Dioscorea bulbifera is a perennial monocot in the family Dioscoreaceae, also known as the Yam family (Plants Database, MacDonald et al. 2008). The vine is known for its dark-green heart shaped leaves that are arranged alternately (Invasive Plant Atlas). It can grow to be over 18 meters longs and primarily reproduces vegetatively via tubers or bulbils that are potato-like and grow at the axils of the leaves (Invasive Plant Atlas). These tubers are various in size. Large underground tubers may be up to six inches in diameter (MacDonald et al. 2008). D. bulbifera leaf veins start from the leaf base, which is a feature that aids in identifying this vine from others. Although flowers are not commonly present on the vines invading Florida, air-potato does have small flowers about four inches long from leaf axils (MacDonald et al. 2008).

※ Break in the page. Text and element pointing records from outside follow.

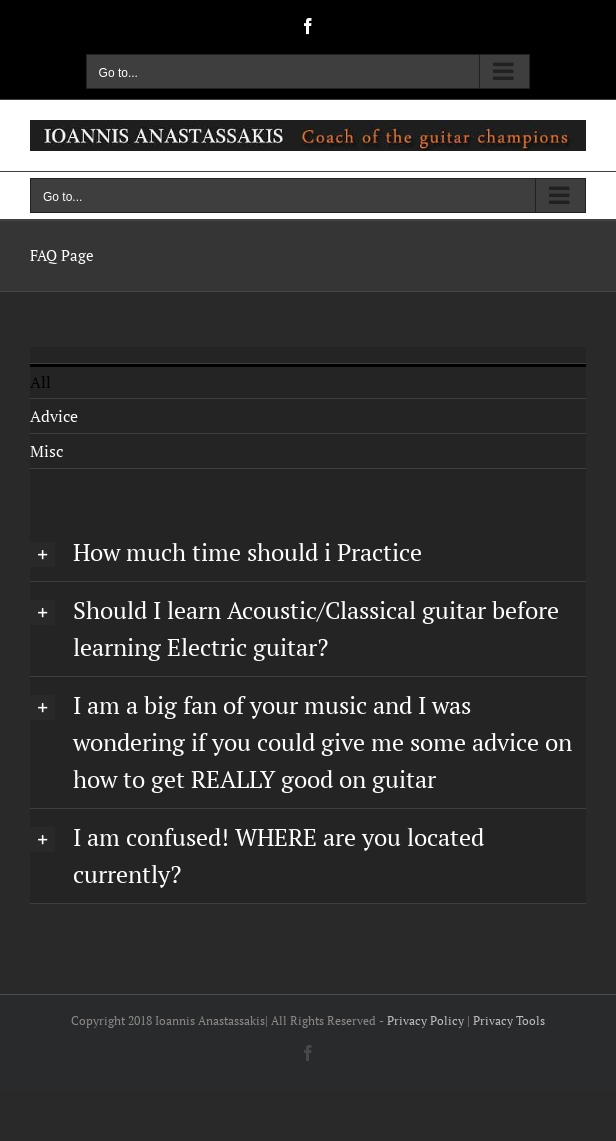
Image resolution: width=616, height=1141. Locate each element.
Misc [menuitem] (46, 451)
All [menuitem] (40, 382)
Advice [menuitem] (54, 416)
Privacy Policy (425, 1020)
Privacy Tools (509, 1020)
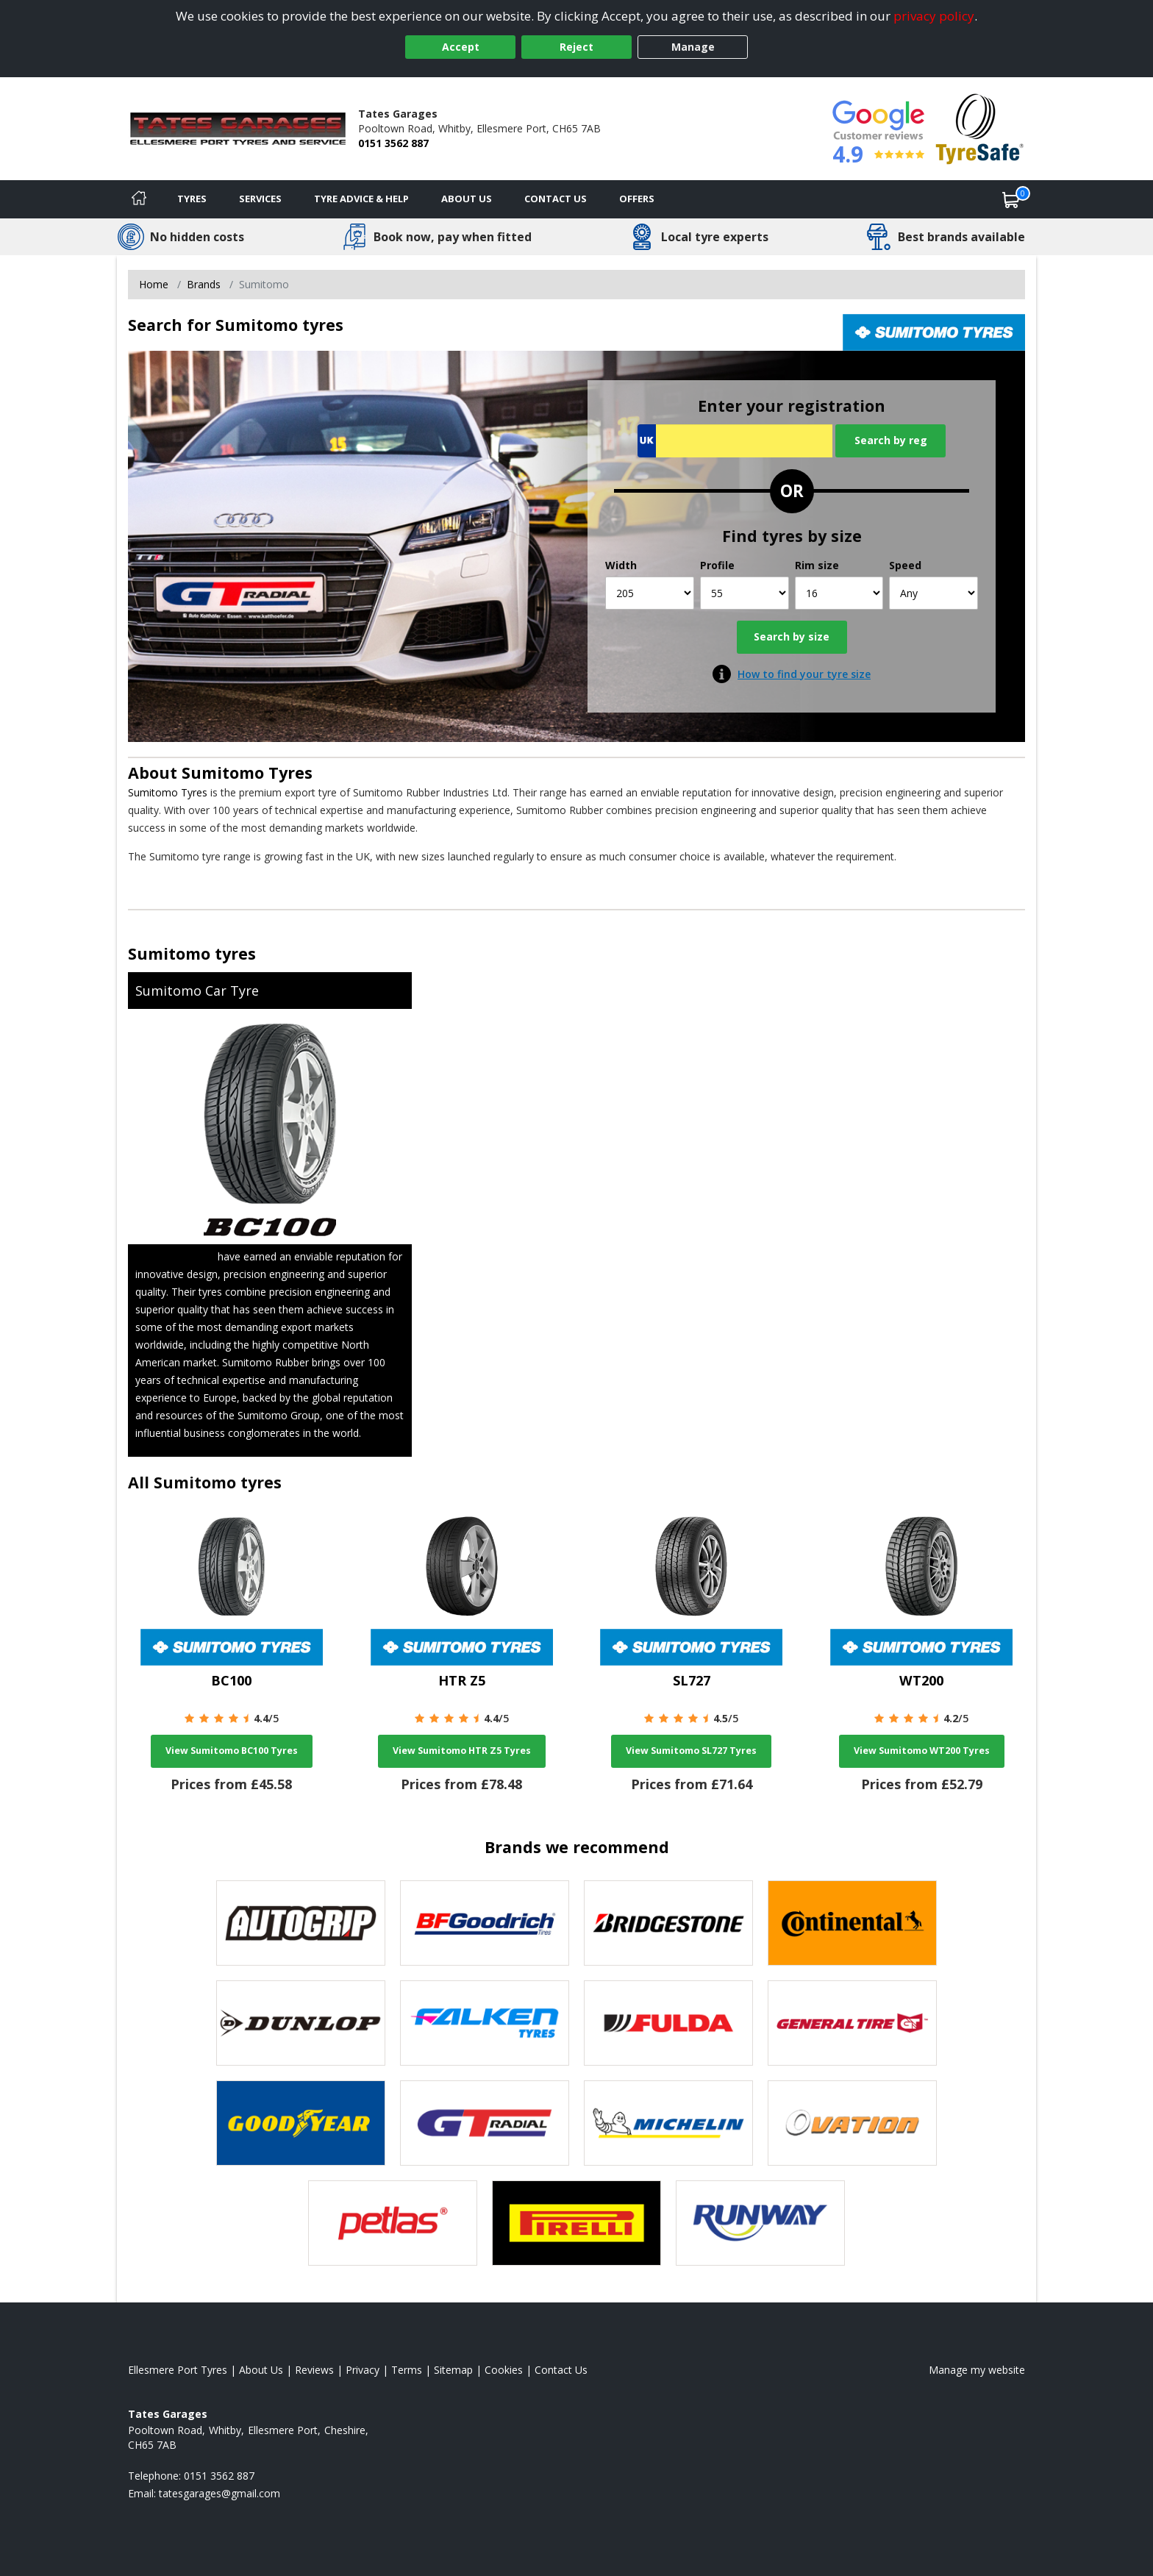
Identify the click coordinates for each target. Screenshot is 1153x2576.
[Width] (649, 593)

Management practices may include preventative measures, cultural, or chemical methods. Air-potato lacks a known biological control agent. Mechanical methods are limited due to the reproduction from small bulbils and damage to other natural vegetation (MacDonald et al. 2008).Spread can be prevented by simply being cautious and careful when removing vegetative cuttings or debris that may contain tubers or moving landscaping equipment without proper cleaning (MacDonald et al. 2008). It is speculated that air-potato primarily invades disturbed areas by transportation of the tubers after landscaping in one location and moving to another without cleaning equipment or moving soil or other cuttings. Because even very small tubers can sprout, spread by human transportation can be done easily and extra caution should be taken. Additionally, flowing water can easily carry and spread these bulbils (MacDonald et al. 2008). Chemical methods, like mechanical mechanisms, are hard to apply due to the tuber propagation. Triclopyr or glyphosate (Round-up) is recommended for killing the vegetative growth, but needs to be applied carefully to the vine so as to not kill other vegetation (MacDonald et al. 2008). Gainesville in Alachua county as well as Hernando and Duval counties have been actively removing the vine in city round-ups where volunteers remove the vine and tubers from natural areas. In 2003, Gainesville Parks and Recreation managed to collect 13 tons of air potato and other invasive plants with the help of volunteers (MacDonald et al. 2008).